Following the Board of Director’s meeting of June 30, which defined the guidelines to strengthen the company’s equity, and the subsequent signing, with major financial institutions, of the pre- underwriting agreement occurred on July 30, the Board of Directors of Juventus Football Club S.p.A. (the “Company” or “Juventus”), which has met today in Turin, under the chairmanship of Andrea Agnelli, has approved the proposal to increase the share capital against cash contribution up to €400 million, including any share premium, through the issue of new ordinary shares of Juventus, without nominal value and with the same features of those already issued, to be offered with a pre-emptive right to the existing shareholders (the “Capital Increase”) and, for this purpose, resolved to call the Shareholders’ Meeting for October 29, 2021, in a single call, which will be called to approve, among other things, the draft financial statements for the financial year 2020/21.
The Capital Increase is part of the measures to address the significant economic and financial impacts of the Covid- 19 pandemic and will enable to strengthen the Company’s equity and to balance funding resources to support the achievement of the strategic objectives of the Development Plan for the financial years 2019/24 (the “Development Plan” or the “Plan”), which have been confirmed: consolidating the economic and financial balance, maintaining sports competitiveness and increasing the visibility of the Juventus brand.
The majority shareholder EXOR N.V. (which holds 63.8% of Juventus’ share capital) has already expressed its support to the transaction and has committed to subscribe to the Capital Increase pro-rata to its current interest. In addition, as already disclosed on July 30, 2021, Goldman Sachs International, J.P. Morgan AG, Mediobanca - Banca di Credito Finanziario S.p.A. and UniCredit Corporate & Investment Banking, which will act as joint global coordinators and joint bookrunners, entered into a pre-underwriting agreement with the Company, undertaking – subject to conditions in line with market practice for similar transactions – to enter into an underwriting agreement for the subscription of any newly-issued shares that remain unsubscribed at the end of the auction period of the offering.

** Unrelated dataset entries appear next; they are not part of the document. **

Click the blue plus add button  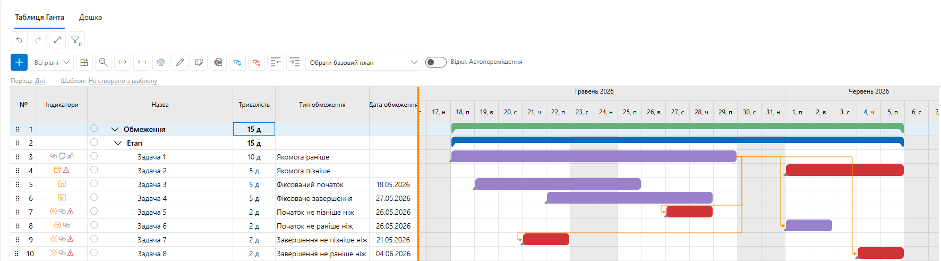click(x=19, y=62)
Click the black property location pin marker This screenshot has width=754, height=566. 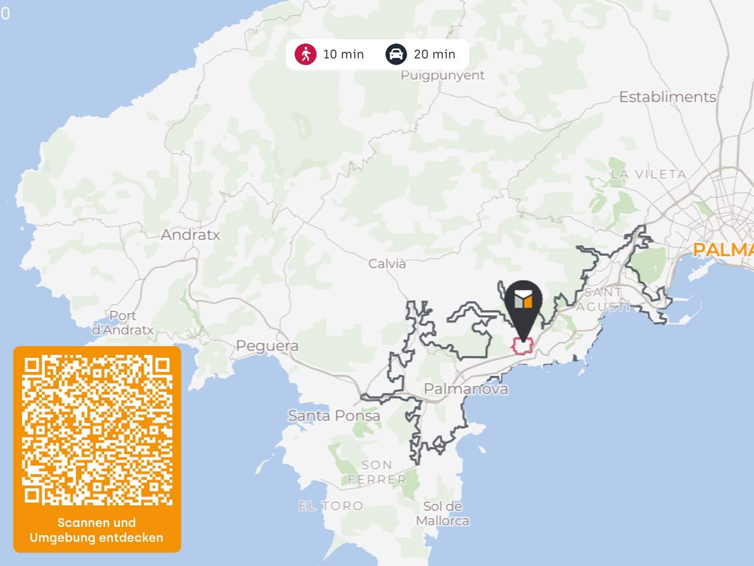[x=523, y=308]
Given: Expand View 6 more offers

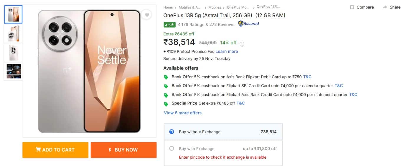Looking at the screenshot, I should click(183, 113).
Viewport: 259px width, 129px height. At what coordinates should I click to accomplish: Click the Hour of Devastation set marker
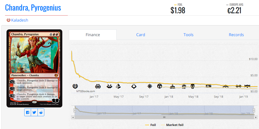click(134, 86)
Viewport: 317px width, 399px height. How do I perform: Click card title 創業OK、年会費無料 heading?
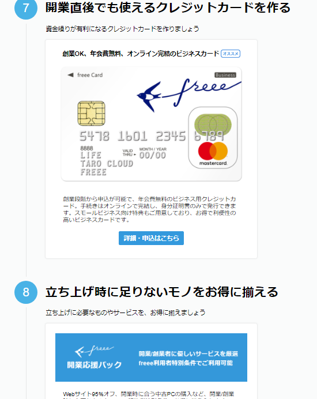point(141,54)
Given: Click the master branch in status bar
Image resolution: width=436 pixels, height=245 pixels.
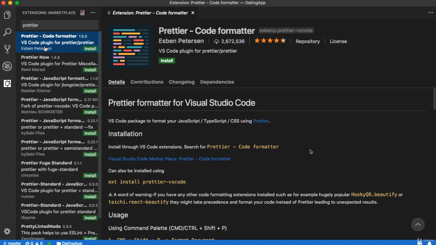Looking at the screenshot, I should pos(12,243).
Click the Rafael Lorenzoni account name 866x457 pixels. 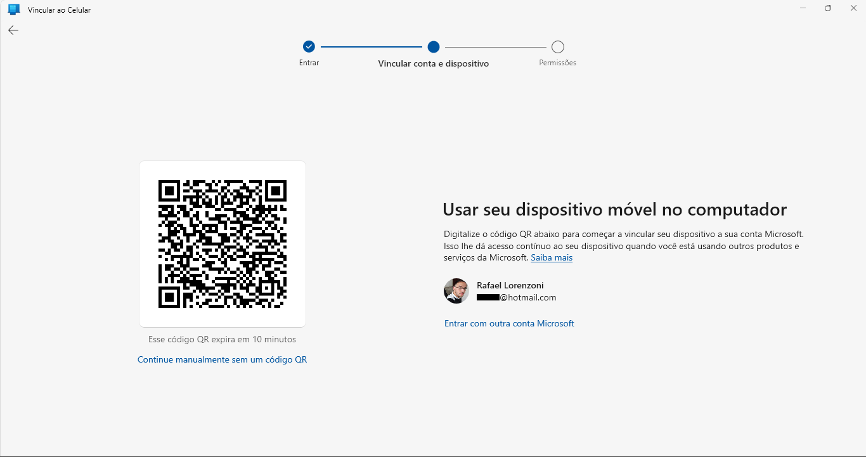[x=510, y=285]
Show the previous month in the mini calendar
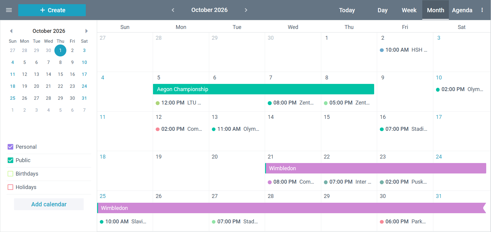The height and width of the screenshot is (232, 491). tap(11, 31)
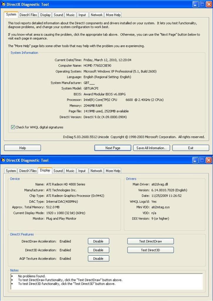
Task: Open More Help tab in the upper window
Action: click(113, 15)
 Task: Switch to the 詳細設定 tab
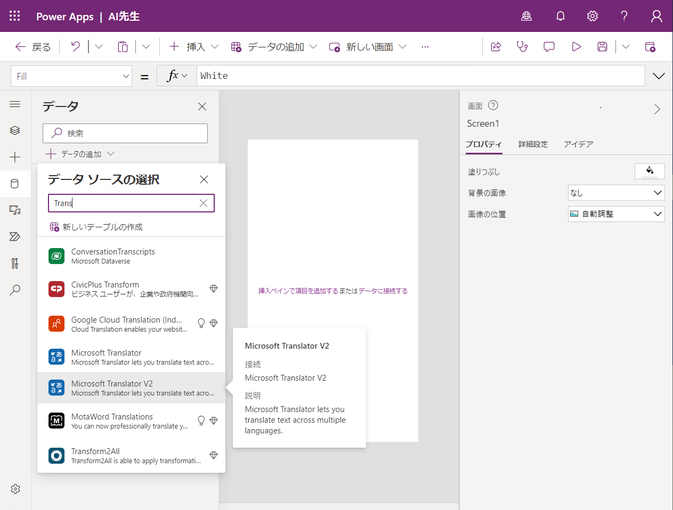(x=533, y=144)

The Extraordinary Shareholders’ Meeting is expected to grant the Board of Directors the broadest powers to define the terms and conditions of the transaction, including the issue price and share premium, the definitive amount of the Capital Increase and the number of newly-issued shares to be offered with a pre-emptive right to the shareholders, as well as to determine the timing for carrying out the Capital Increase.
The Capital Increase is expected to be completed by the end of 2021, subject to favourable market conditions, the approval of the Capital Increase by the competent corporate bodies and the issue of the necessary authorisations by the competent authorities.